Tuesday, June 6th, 2000

Against all my expectations, I got my new visa forms from the British Consulate in the mail at the end of last week. I was very impressed by the swiftness with which they sent the stuff (I was even more impressed by the fact that it actually showed up - way to go, Deutsche Post). What I was not so impressed with, however, was the fact that, when I opened the envelope that they had sent, I saw that they had sent me different forms than they had sent the first time around.

This called for another phone call to the British Consulate. Unfortunately, the visa office of the British Consulate in Düsseldorf - like most other important and overworked offices in Germany - is only open between the hours of 1:00 p.m. and 4:00 p.m. from Monday to Friday. And even more unfortunately, no one seemed to want to be bothered to pick up the phone in the visa office yesterday, and I sat in my living room for an hour and a half, dialing and redialing and redialing and listening to phone ring and ring and ring…and then beep with a busy signal…and then ring and ring and ring…until I finally gave up in disgust and hung up the phone for good.

So today I tried again. I wiled away the morning by filling out visa forms and reading old emails, and when 1:00 rolled around, I approached the phone with a now-familiar resignation.

It took about 45 minutes this time, but I finally got through. I talked to a German woman for a total of 7 seconds before she stopped in the middle of a sentence and put me on hold (where I got to hear something that sounded something like “Rule Britannia” interrupted every few seconds with the words “Please Hold” spoken in various languages), and then the woman came back and I had to start all over again, and then she transferred me to someone else, who transferred me to yet another person, but only after we had a conversation that seemed to consist entirely of letters and numbers. “Ignore 1 on IM2A, and on 2 write BEEA - not EEA - and we’ll fax IM2B A.S.A.P., O.K.?” Uh, okay.

If I actually get the right visa to get into Merrie Olde England, it will be a miracle.

On a slightly weirder and completely unrelated note:

After I got off the phone, Jeremy came home for lunch. As we ate together, we saw what we took to be a fly buzzing around the room. The bug was kind of throwing himself against walls and stuff, as bugs are wont to do, and he was flirting dangerously with our halogen floor lamp (which was on at the time). He finally seemed to hurl himself into the light, and we heard him banging around inside the lamp a bit, and then all was silent. We figured that he had either flown back out or had been fried or something, so we lost interest. Jeremy left for work again, and I left the living room briefly to putter in the kitchen for a moment - and when I came back in the living room, a vile, singed sort of smell assaulted me.

I thought, “Okay, the bug fried himself - I’ll turn off the light until he cools off or whatever.” I looked in the light, but I didn’t see the bug anywhere. I turned the light off anyway, waited a bit - and realized that the smell was getting stronger.
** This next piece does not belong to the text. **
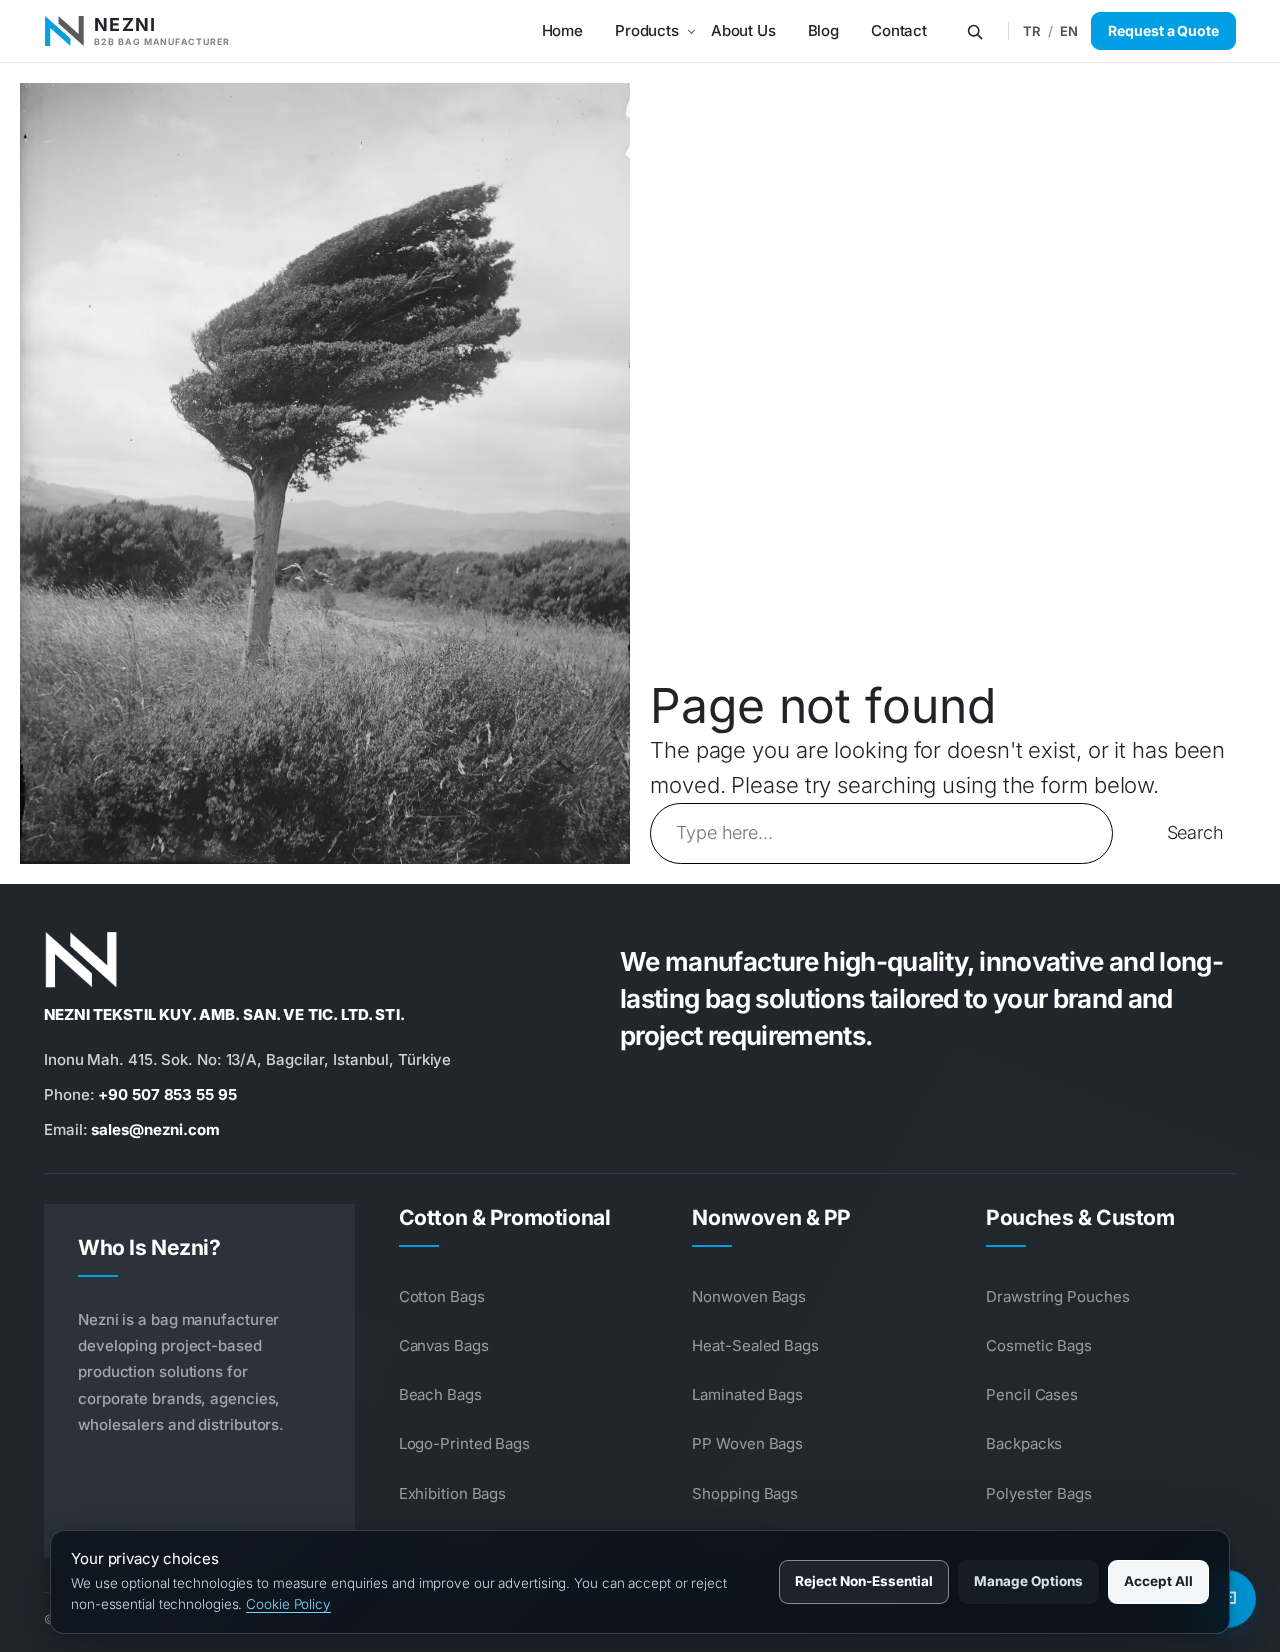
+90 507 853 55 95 (167, 1094)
This is when the panic started to set in. My imagination is always more than ready to provide me with images of the worst possible disasters, and it did not fail me today. I became convinced that there was an electrical fire brewing somewhere in our very wired apartment. So I ran around unplugging everything - lamp, telephone, TV, stereo, two computers. I looked in the lamp again, but still didn’t see the bug. I pressed my hand against the walls around the electrical sockets, hoping that they weren’t warm. I yanked the window open and tried to smell outside to find out if the smell was really coming from the living room. I ran through the other rooms, sniffing the air everywhere like some mad beagle on speed as I tried to locate the source of the smell. I started to wonder what I would do if something - the lamp, say - actually did catch fire. Throw water on it? Throw a blanket on it? Call the firemen and run screaming from the house?

I eventually noticed that the smell had begun to fade, and I stood in the middle of the living room, completely perplexed and still sniffing cautiously. As a last resort, I climbed onto the couch and looked down into the lamp one last time - and there I saw it: the charred little carcass of the stupid bug who had indeed toasted himself on the lightbulb (it wasn’t fly - it was just some random insect that smelled truly vile when fried). Feeling rather foolish, I stopped sniffing the air, plugged all the appliances back in, and sat down in exhaustion, vowing to just straight out kill the next insect that snuck into my house, instead of being kind (or lazy) and waiting for the bug to find its own way out.

And that was all the excitement in my day. I think tomorrow I’ll try to get out a bit.